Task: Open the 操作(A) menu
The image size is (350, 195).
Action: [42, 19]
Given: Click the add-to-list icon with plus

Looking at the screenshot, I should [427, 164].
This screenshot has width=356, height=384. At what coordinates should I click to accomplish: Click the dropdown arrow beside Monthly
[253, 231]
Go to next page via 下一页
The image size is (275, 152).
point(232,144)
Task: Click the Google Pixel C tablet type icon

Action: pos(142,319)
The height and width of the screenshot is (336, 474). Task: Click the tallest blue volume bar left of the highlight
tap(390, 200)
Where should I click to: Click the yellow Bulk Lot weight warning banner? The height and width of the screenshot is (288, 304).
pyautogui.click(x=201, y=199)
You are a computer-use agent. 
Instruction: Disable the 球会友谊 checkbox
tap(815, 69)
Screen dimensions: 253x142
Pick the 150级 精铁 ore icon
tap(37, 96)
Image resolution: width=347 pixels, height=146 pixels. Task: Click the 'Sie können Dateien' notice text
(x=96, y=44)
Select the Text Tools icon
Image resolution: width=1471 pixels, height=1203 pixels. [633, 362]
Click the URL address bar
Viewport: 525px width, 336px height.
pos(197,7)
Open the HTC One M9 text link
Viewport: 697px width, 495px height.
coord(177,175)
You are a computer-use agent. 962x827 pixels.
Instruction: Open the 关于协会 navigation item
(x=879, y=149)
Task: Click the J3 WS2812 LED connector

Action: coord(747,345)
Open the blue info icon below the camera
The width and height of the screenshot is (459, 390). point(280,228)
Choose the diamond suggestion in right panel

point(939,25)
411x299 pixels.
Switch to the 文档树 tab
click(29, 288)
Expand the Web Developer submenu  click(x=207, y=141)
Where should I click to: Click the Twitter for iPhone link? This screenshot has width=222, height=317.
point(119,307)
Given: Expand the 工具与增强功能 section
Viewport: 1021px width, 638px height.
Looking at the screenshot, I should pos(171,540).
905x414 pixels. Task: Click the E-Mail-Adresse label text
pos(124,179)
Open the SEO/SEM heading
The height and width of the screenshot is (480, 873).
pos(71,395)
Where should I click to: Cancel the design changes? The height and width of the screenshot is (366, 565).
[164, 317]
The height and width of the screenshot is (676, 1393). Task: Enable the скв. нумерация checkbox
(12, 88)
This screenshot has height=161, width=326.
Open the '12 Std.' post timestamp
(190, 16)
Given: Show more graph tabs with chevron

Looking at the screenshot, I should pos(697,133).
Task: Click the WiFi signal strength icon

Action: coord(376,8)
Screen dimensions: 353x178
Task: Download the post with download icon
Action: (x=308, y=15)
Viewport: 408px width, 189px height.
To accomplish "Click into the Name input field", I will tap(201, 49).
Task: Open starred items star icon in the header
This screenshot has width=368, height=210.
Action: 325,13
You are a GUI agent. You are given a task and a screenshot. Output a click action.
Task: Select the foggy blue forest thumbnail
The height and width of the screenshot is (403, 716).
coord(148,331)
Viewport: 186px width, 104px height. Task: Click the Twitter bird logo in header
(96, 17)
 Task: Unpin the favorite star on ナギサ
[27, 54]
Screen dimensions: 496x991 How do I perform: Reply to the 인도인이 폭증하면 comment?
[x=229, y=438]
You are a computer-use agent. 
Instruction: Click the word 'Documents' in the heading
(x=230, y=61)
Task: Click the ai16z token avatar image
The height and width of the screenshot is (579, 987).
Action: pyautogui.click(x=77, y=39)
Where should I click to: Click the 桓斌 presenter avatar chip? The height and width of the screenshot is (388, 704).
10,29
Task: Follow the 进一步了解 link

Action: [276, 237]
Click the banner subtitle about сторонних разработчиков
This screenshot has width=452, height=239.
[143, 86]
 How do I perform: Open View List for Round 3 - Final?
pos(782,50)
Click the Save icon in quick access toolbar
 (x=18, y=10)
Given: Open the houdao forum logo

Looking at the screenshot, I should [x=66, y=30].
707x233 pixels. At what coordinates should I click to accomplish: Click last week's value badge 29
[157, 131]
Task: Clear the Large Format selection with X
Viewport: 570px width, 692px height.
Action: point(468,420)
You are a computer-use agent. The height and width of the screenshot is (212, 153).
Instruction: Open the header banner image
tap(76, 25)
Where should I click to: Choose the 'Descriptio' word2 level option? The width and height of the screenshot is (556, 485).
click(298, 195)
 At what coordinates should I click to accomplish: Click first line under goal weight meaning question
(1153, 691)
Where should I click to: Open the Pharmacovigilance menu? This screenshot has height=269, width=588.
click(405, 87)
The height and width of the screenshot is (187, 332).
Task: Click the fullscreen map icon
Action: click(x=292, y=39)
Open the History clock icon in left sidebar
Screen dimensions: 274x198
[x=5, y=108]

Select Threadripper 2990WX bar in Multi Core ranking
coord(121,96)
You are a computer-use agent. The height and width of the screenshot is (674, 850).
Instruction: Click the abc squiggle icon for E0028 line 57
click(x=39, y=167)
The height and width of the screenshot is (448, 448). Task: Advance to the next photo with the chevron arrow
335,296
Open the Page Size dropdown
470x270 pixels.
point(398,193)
-*-
Could you report all lines of the listing that hold "computer"?

You are a computer-use agent. 
You are a computer-use agent. 962x827 pixels.
You are a computer-use agent. 
You are a computer-use agent. The height and width of the screenshot is (212, 153).
You are a computer-use agent. The height and width of the screenshot is (674, 850).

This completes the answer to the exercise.